While Isla was in hospital at Alder Hey I decided I needed to up the game and really call in the reinforcements. I got in touch with Peter Schwartz (the godfather of long qt), Michael Ackerman (again), Arthur Wilde, Slyvia Priori and Georgia Brugada… a who’s who of Long QT.
(Interestingly Dr Priori and Dr Wilde had treated patients with Isla’s exact mutation. We were told she was unique and the only one in the world with it. This is the case if you search the records, but not everyone is on those records, so it was only by contacting these doctors and their clinics that I was able to find this information. They provided some insights into treatment. I was really angry about the fact I was told that there was no one else with Isla’s mutation. Within 24 hours of asking around I found 4 patients. A genetics team whose job it is to cross reference these cases couldn’t find one. Less google and more talking required. As great as the NHS is I have found that the biggest flaw is communication. No one talks to each other. Yes… this isn’t isolated to the NHS as it’s international, but still. An email to another colleague working in the same field who you see all the time at conferences, isn’t all that hard.)

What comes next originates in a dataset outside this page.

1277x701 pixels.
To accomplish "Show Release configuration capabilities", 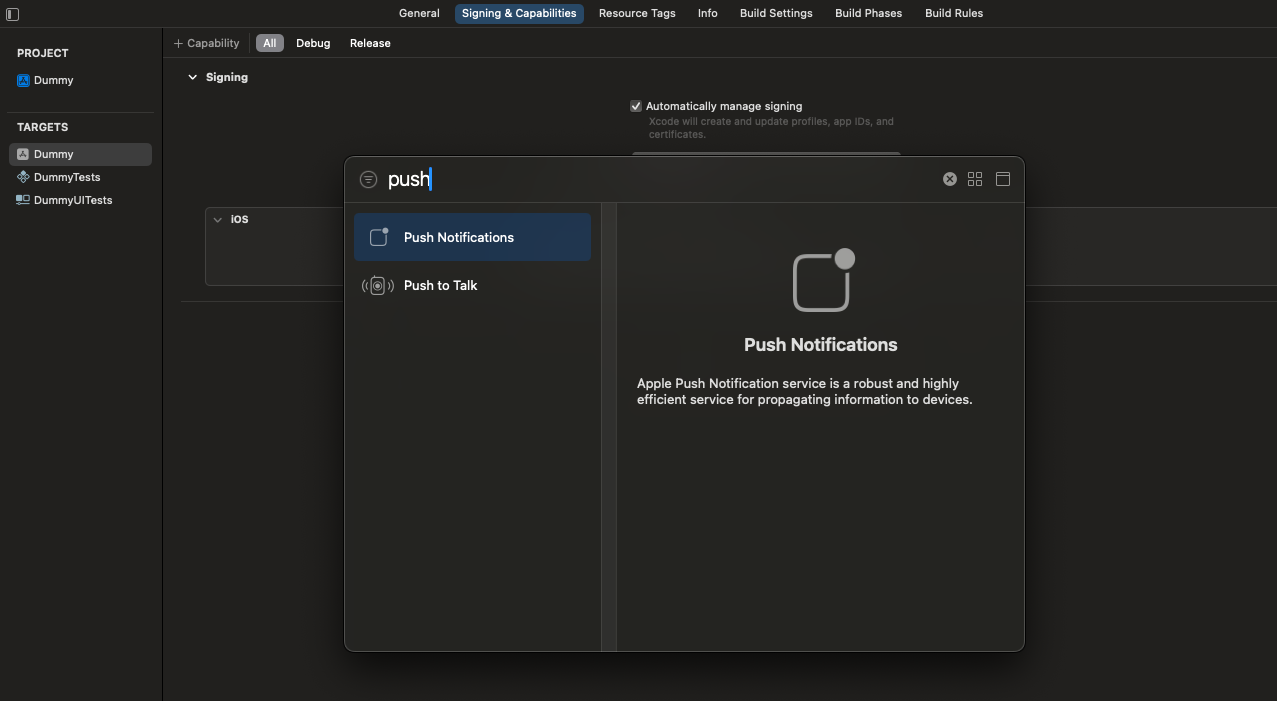I will [x=370, y=43].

The long and short of it, all of the doctors recommended that Isla has the sympathetic denervation. Dr Schwartz went as far as to say if it was his daughter or granddaughter, he would have it done tomorrow. That was the thing which has tipped me towards Twist. The biggest worry is what if it doesn’t work. If it has no impact. The plan then is to do the right side sympathetic denervation… and if she still has breakthrough Torsades then we’re looking at a heart transplant. So here’s to hoping the LCSD works!
Ideally we would wait for the genetics and functional study on Isla’s mutation as I discussed in a previous blog. The scary thing is that, ‘Isla can’t wait for that, it might be months, a year, Isla hasn’t got that.’ That was hard to hear. ‘We need to act now.’ I called this Stick or Twist; essentially we can’t stick. It’s Twist or Bust.

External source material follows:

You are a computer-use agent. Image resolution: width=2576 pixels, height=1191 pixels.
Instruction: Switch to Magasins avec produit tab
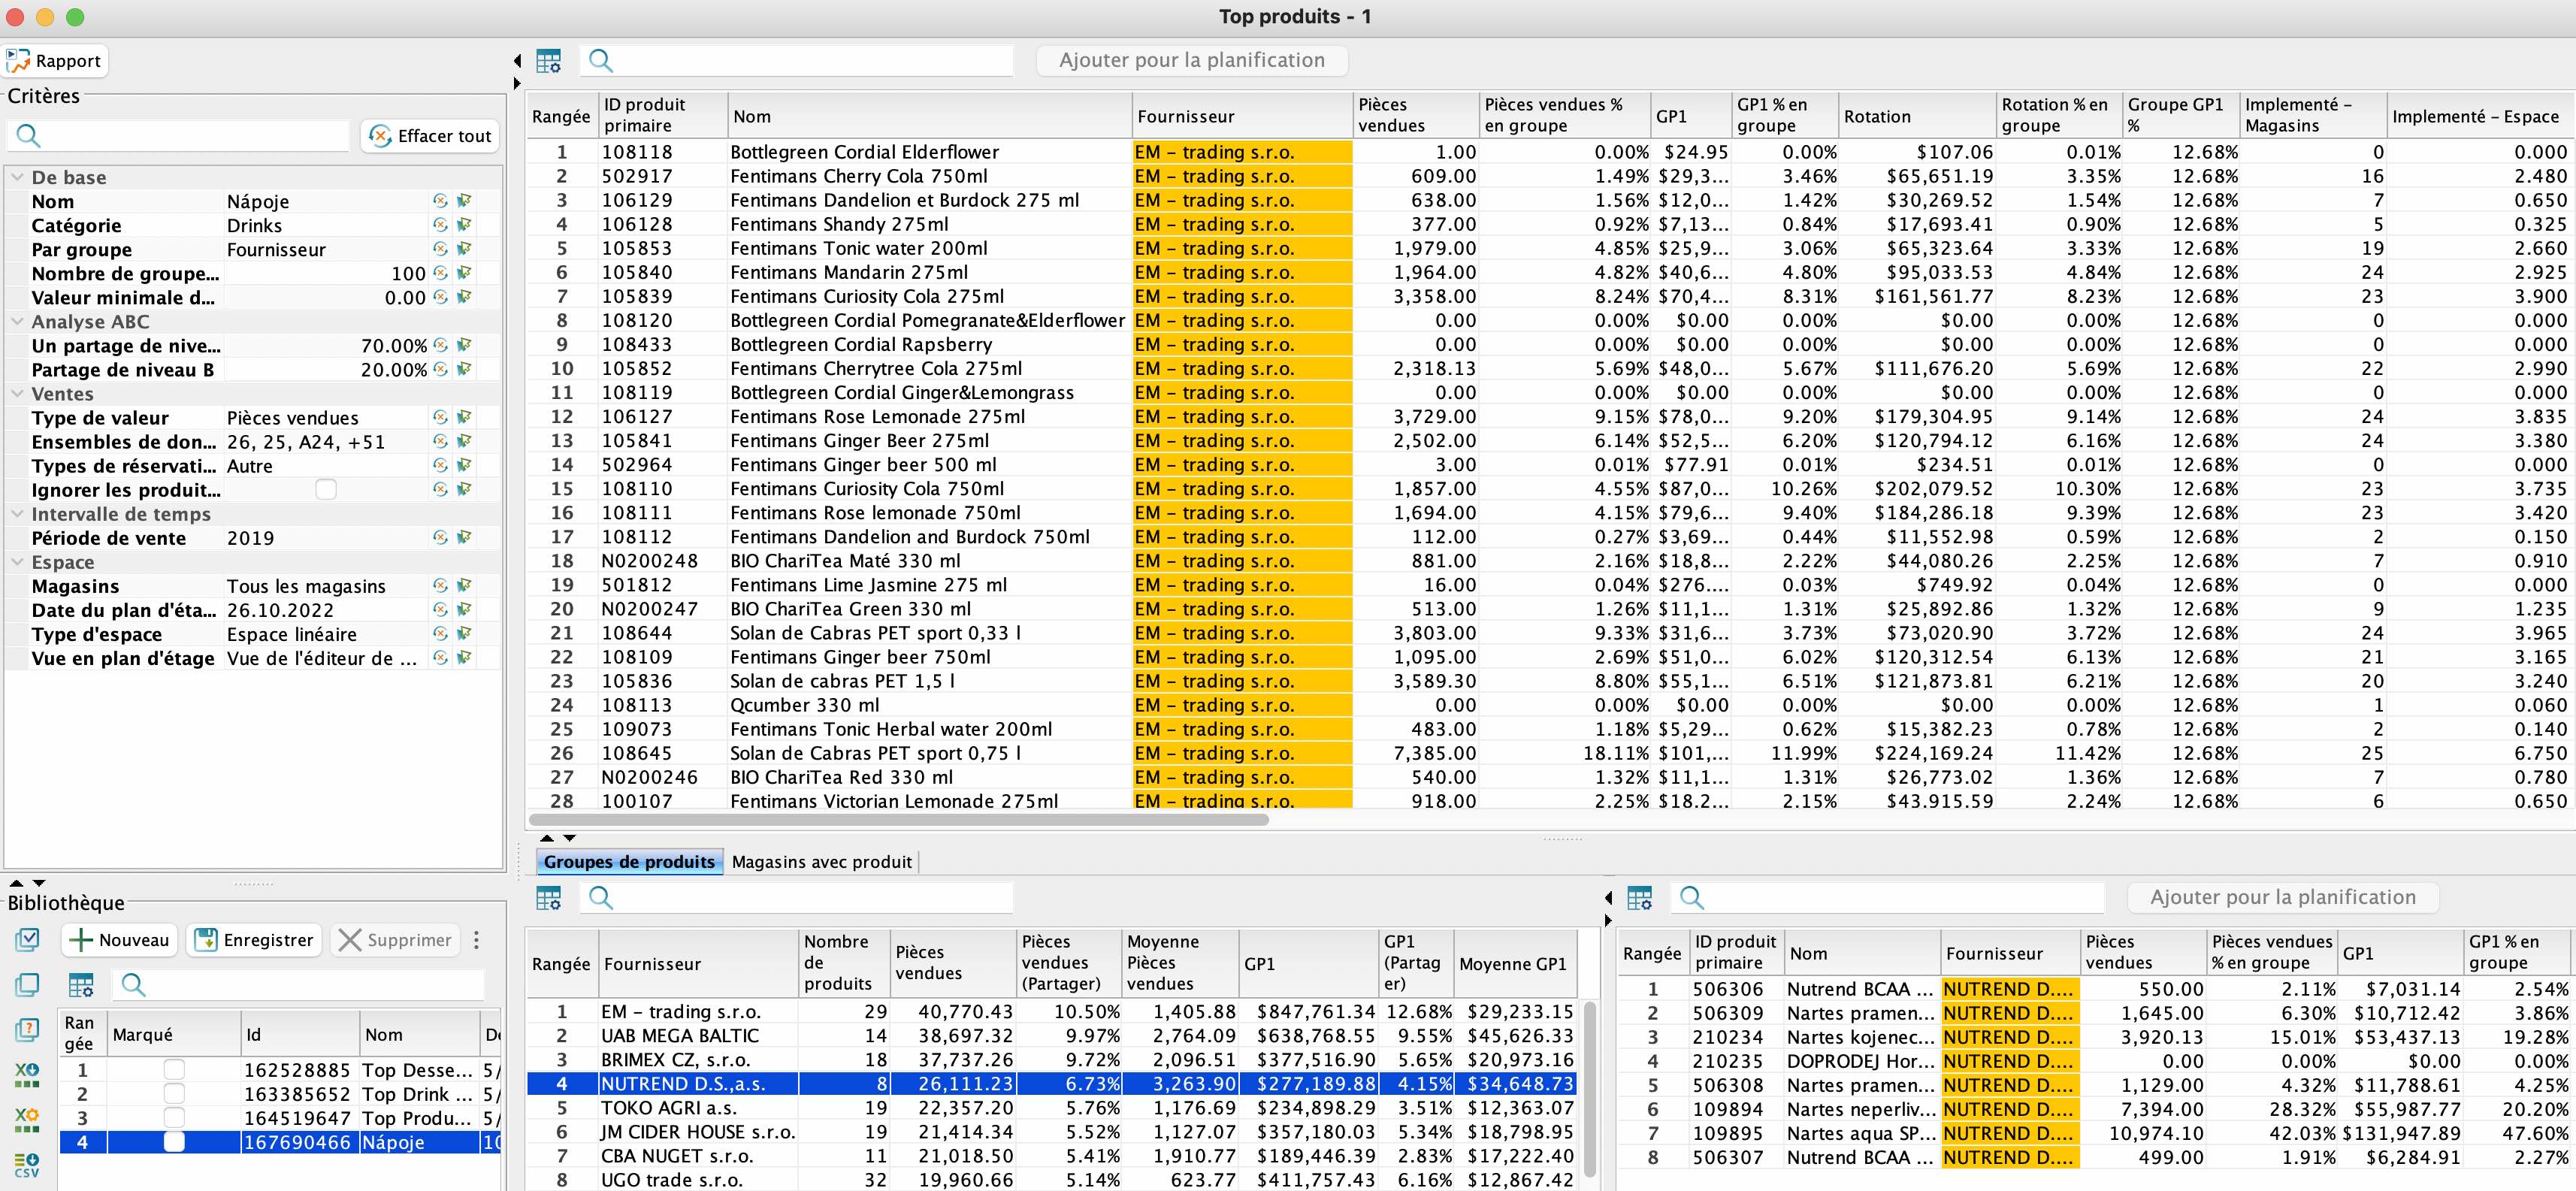821,862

The plan now: we go back to Great Ormond Street in around 2 weeks to change beta blocker (back to Propranolol is another suggestion by my international doctors). We’ll spend a week or so in before being let home for a fortnight… then it’ll be back to London again for the LCSD. Not looking forward to multiple admissions within a month but hopefully the end result will be a more stable rhythm and more wiggle room.
So although I titled this ‘Stick or Twist’, we have to twist and do something different in Isla’s treatment in order for her to survive. Change is scary but it’s probably not as scary as doing nothing. Got to go munch on that green grass regardless!